Atelectasis can occur if the lungs can't fully expand and fill with air. Atelectasis has many causes.
Conditions and Factors That Prevent Deep Breathing and Coughing
Conditions and factors that prevent deep breathing and coughing can cause atelectasis. For example, if you're taking shallow breaths or breathing with the help of a ventilator, your lungs don't fill with air in the normal way.
Normally, when you take a deep breath, the base (bottom) and the back of your lungs fill with air first. However, if you're taking shallow breaths or using a ventilator, air may not make it all the way to the air sacs at the bottom of your lungs. Thus, these air sacs won't inflate properly.
Atelectasis is very common after surgery. The medicine used during surgery to temporarily put you to sleep can decrease or stop your normal effort to breathe and urge to cough. Sometimes, especially after chest or abdominal surgery, pain may keep you from wanting to take deep breaths. As a result, part of your lung may collapse or not inflate right.

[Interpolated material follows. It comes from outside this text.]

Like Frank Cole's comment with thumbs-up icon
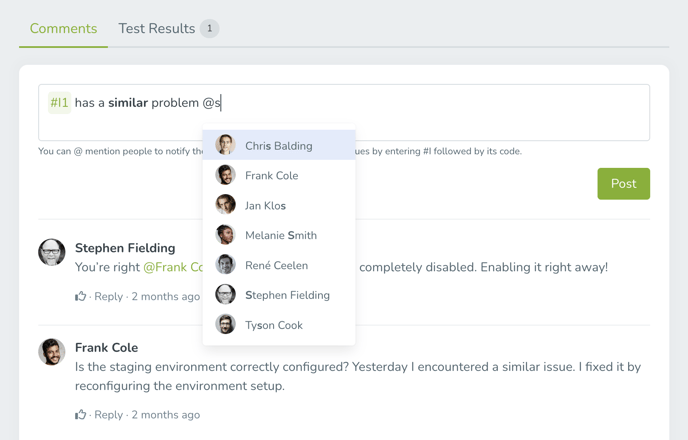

Pressure from outside the lungs also may make it hard to take deep breaths. A number of factors can cause pressure outside the lungs. Examples include a tumor, a tight body cast, a bone deformity, or pleural effusion (fluid buildup between the ribs and the lungs).
Lung conditions and other medical disorders that affect your ability to breathe deeply or cough and clear mucus from your lungs also may lead to atelectasis. One example is respiratory distress syndrome (RDS).
RDS is a breathing disorder that affects some newborns. It's more common in premature infants because their lungs aren't able to make enough surfactant. Surfactant is a liquid that coats the inside of the lungs and helps keep the air sacs open. Without enough surfactant, part of the lungs may collapse.
Other lung conditions and medical disorders that can cause atelectasis include pneumonia, lung cancer, and neuromuscular diseases. Rarely, asthma, COPD (chronic obstructive pulmonary disease), and cystic fibrosis are associated with atelectasis.
Migrating atelectasis in newborns is rare and may be caused by neuromuscular diseases. “Migrating” means that the part of the lung that collapses will change depending on the position of the baby.
An Airway Blockage
An airway blockage also can cause atelectasis. A blockage may be due to a foreign object (such as an inhaled peanut), a mucus plug, lung cancer, or a poorly placed breathing tube from a ventilator.
When a blockage occurs, the air that's already in the air sacs is absorbed into the bloodstream. New air can't get past the blockage to refill the air sacs, so the affected area of lung deflates.